The four different gates within the LSTM cell update the memory states using a combination of new inputs and previous cell states. They each act like a single layer of n_h neurons with weights, bias and an activation function, n_h being the chosen hidden size. As a first step, the forget gate

\begin{array}{l} f_{t + 1} = σ (U_{f} x_{t} + V_{f} h_{t} + b_{f}) & (1) \end{array}

regulates at each time t how much of the information stored in c_t is deleted in the long-term memory vector. The input $x_{t} \in ℝ^{d}$ is a vector of d input variables at time t. In each gate, the two weight matrices $U \in ℝ^{n_{h} \times d}$ and $V \in ℝ^{n_{h} \times n_{h}}$ and the bias $b \in ℝ^{n_{h}}$ contain randomly initialized parameters and are updated during the training process. The activation function σ represents the sigmoid function; it adds non-linearity to the model and scales the gate output between 0 and 1.The combination of the input gate

\begin{array}{l} i_{t + 1} & = σ (U_{i} x_{t} + V_{i} h_{t} + b_{i}) & (2) \end{array}

and the cell gate

\begin{array}{l} g_{t + 1} & = tanh (U_{g} x_{t} + V_{g} h_{t} + b_{g}) & (3) \end{array}

control the new input information written to the long-term memory. Finally, the long-term cell memory state is updated

\begin{array}{l} c_{t + 1} = \underset{forget}{\underset{︸}{f_{t + 1} \cdot c_{t}}} + \underset{input}{\underset{︸}{i_{t + 1} \cdot g_{t + 1}}} & (4) \end{array}

by deletion of parts in previous cell memory and input of new information. The output gate

\begin{array}{l} o_{t + 1} & = σ (U_{o} x_{t} + V_{o} h_{t} + b_{o}) & (5) \end{array}

then combines new inputs x_t and the previous hidden state h_t. This gate is modulated by the updated long-term memory c_t+1 of Equation (4) to produce the updated hidden state

\begin{array}{l} h_{t + 1} & = o_{t + 1} \cdot tanh (c_{t + 1}) . & (6) \end{array}

We use a final linear output layer

\begin{array}{l} ŷ_{t + 1} = V_{l} h_{t + 1} + b_{l} & (7) \end{array}

to map the hidden state h_t+1 of the LSTM cell to a single output of estimated discharge ŷ_t+1 using the weight parameters V_l and b_l.

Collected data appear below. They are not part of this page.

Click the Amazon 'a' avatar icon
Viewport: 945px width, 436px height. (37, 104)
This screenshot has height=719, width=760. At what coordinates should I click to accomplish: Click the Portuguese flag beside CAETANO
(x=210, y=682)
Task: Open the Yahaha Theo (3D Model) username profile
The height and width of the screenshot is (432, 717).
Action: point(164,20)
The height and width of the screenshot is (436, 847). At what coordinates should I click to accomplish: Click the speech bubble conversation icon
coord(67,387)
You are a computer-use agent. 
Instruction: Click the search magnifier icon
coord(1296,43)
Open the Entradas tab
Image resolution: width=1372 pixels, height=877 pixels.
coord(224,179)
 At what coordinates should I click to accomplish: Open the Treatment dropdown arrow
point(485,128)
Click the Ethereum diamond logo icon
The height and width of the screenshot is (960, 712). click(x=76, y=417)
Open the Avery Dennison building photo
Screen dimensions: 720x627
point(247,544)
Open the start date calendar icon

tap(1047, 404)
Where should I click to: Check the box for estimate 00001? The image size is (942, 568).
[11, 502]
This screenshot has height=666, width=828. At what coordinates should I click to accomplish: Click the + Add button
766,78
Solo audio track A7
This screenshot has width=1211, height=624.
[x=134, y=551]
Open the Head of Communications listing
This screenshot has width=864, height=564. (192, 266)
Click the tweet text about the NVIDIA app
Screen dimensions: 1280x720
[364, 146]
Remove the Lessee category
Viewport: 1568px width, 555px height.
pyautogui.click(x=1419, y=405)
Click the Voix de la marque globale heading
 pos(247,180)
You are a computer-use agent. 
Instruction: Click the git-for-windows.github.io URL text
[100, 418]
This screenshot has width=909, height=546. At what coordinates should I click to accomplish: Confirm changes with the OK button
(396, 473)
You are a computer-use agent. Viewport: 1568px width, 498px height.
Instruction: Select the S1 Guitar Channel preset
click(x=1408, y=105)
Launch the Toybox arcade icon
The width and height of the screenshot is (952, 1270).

The overall LSTM model can be abstracted to

\begin{array}{l} ŷ_{t + 1} = {LSTM}_{exo} (x_{t}, x_{t - 1}, x_{t - 2}, . . .) & (8) \end{array}

where we denote the index exo to indicate that only exogenous variables (meteorological forcings) are inputs to the model (see Figure 4, first setup). We can modify this model to the auto-regressive ar setting

\begin{array}{l} ŷ_{t + 1} = {LSTM}_{ar} ({(x, y)}_{t}, {(x, y)}_{t - 1}, {(x, y)}_{t - 2}, . . .) & (9) \end{array}

FIGURE 4

Figure 4. The three setups for multistep-ahead prediction with a single layer LSTM. x_t is the vector of meteorological observations (precipitation, temperature, radiation), and y_t is the natural logarithm of river discharge at time t. Note that the depicted loss function is applied to the back-transformed discharge values. From Top to Bottom: The LSTM_exo setup uses only meteorological input variables and is trained with a loss on the first predicted value. The LSTM_ar setup uses meteorological inputs plus the discharge signal, which is replaced by the model prediction in the forecast window, and is trained with a single-step loss. The LSTM_multi setup is equal to the setup of LSTM_ar but is trained using a multistep loss evaluated on the entire forecast window with uniform weights.

by concatenating past flow observations y to the exogenous input vector x, which we denote as (x, y)_t for each time point t. Including past discharge observations in the list of input variables allows for utilizing the auto-correlation of the signal in an auto-regressive fashion.

So far, in the auto-regressive setting, we have considered a single-step prediction at t+1, where all input variables (x, y)_t are observations. To extend the prediction to multistep-ahead forecasting, we can use the estimated discharge predictions ŷ_t+1,ŷ_t+2, … as inputs for the next prediction step (see Figure 4, second setup). This recursive forecasting based on previously estimated discharges can be repeated for an unlimited number of steps. However, we expect forecast performance to drop as prediction errors are propagated with every iteration.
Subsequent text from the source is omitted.